◆ **DATA TO USE**:

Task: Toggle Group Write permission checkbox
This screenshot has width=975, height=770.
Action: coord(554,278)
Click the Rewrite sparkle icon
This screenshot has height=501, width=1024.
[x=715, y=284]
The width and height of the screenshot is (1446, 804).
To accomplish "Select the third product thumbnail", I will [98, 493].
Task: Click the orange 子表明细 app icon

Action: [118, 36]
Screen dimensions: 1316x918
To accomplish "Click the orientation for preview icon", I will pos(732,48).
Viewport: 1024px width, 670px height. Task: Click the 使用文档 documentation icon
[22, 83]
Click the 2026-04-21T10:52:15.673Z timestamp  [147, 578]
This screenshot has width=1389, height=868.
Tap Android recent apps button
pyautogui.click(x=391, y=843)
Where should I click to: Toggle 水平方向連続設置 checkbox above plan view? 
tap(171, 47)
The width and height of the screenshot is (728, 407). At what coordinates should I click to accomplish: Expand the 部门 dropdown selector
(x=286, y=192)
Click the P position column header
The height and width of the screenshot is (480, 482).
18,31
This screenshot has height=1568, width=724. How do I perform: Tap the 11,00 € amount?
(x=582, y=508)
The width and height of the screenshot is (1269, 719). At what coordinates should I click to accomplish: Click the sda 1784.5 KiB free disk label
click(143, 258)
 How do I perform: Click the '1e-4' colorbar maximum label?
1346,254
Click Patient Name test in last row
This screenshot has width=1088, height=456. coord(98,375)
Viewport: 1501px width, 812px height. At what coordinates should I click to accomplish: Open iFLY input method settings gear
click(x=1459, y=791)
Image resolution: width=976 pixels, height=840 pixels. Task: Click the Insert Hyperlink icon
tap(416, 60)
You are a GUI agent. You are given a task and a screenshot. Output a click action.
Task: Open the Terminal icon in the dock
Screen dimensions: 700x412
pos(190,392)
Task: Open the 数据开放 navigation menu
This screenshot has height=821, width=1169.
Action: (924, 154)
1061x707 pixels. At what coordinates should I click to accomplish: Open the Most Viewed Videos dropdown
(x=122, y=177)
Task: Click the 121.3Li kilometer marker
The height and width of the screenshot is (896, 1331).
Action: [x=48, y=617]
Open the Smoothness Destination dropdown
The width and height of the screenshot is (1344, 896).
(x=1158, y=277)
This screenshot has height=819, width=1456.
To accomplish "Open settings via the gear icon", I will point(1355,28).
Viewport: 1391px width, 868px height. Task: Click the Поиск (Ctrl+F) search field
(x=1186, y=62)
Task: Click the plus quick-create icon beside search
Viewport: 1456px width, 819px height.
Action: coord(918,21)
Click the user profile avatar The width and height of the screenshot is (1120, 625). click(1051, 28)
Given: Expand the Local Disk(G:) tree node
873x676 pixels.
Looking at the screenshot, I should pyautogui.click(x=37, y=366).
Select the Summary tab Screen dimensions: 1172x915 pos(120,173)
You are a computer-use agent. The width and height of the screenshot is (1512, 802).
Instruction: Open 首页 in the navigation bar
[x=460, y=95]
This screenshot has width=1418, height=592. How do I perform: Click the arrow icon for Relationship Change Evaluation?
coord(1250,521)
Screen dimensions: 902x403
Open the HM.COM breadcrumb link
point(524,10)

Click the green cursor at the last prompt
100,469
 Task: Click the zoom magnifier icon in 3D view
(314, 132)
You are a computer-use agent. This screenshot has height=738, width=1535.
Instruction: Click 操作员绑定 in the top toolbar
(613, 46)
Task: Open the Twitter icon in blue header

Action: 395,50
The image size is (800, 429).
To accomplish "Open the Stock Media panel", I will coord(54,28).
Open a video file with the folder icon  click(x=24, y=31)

◆ **BRIEF**:
Display each line of the material above that contains the word "pixels", treating uppercase and lowercase as different.

◆ **RESULT**:
Image resolution: width=976 pixels, height=840 pixels. Task: Click the Insert Hyperlink icon
1061x707 pixels. At what coordinates should I click to accomplish: Open the Most Viewed Videos dropdown
873x676 pixels.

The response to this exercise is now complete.